Brief:
Among the lines below, restate word for word only those from the line with "Partners (886, 991)" through the line with "Alarmsysteme (985, 246)", with both end lines kept.

Input data:
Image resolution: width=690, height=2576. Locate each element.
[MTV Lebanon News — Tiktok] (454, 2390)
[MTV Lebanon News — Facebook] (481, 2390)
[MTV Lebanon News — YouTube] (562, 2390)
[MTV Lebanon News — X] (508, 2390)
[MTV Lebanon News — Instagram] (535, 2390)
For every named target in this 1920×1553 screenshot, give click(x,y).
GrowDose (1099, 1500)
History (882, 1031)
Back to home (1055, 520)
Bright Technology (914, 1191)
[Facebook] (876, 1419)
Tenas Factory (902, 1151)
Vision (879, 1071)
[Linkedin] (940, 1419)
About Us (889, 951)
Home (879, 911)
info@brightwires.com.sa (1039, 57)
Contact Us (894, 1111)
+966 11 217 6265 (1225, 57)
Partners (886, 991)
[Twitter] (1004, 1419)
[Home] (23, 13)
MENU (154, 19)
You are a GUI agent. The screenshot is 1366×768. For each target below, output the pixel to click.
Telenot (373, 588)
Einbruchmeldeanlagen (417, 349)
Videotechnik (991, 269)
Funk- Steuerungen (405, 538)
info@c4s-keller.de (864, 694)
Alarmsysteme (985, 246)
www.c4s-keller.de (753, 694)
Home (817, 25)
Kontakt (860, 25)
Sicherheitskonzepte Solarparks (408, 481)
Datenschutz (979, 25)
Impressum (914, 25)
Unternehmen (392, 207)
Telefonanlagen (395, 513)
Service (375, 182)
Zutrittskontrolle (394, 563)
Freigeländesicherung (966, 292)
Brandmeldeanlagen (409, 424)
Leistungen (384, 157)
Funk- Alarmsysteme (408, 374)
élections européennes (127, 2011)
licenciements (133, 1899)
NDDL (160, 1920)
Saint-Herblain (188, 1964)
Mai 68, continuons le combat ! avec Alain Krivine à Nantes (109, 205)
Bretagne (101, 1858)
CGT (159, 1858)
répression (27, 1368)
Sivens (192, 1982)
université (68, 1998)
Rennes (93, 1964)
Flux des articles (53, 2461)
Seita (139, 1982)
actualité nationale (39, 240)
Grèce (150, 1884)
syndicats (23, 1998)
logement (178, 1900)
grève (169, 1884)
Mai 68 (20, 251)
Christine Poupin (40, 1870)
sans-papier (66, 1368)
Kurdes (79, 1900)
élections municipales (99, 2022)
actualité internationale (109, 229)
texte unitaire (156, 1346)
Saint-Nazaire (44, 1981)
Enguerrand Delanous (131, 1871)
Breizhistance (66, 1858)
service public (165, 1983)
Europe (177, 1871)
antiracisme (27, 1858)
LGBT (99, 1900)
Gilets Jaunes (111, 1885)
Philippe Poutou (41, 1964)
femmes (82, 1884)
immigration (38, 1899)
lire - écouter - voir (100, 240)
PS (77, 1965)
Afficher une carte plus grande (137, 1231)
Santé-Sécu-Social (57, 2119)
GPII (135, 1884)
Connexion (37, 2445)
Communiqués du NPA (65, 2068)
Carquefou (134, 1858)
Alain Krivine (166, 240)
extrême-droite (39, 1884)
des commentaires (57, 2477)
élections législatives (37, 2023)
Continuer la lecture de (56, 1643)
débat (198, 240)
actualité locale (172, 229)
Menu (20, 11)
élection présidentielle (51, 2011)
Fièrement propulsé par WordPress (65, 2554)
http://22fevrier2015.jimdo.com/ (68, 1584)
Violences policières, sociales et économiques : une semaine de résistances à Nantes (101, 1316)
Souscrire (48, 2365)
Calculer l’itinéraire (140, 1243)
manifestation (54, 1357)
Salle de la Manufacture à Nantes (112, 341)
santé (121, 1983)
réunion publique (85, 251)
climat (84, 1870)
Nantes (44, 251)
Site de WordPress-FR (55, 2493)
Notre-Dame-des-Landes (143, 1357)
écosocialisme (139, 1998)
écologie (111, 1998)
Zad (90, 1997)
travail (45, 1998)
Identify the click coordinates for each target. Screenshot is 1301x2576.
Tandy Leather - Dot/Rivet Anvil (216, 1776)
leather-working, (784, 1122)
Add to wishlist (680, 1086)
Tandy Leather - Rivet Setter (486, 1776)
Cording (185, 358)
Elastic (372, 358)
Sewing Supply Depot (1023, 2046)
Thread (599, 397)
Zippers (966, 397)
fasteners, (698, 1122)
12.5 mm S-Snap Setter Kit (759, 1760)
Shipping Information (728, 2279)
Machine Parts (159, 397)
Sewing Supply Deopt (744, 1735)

Exercise answer:
Partners (886, 991)
[Twitter] (1004, 1419)
[Home] (23, 13)
MENU (154, 19)
You are a GUI agent. The screenshot is 1366×768. For each target below, output the pixel to click.
Telenot (373, 588)
Einbruchmeldeanlagen (417, 349)
Videotechnik (991, 269)
Funk- Steuerungen (405, 538)
info@c4s-keller.de (864, 694)
Alarmsysteme (985, 246)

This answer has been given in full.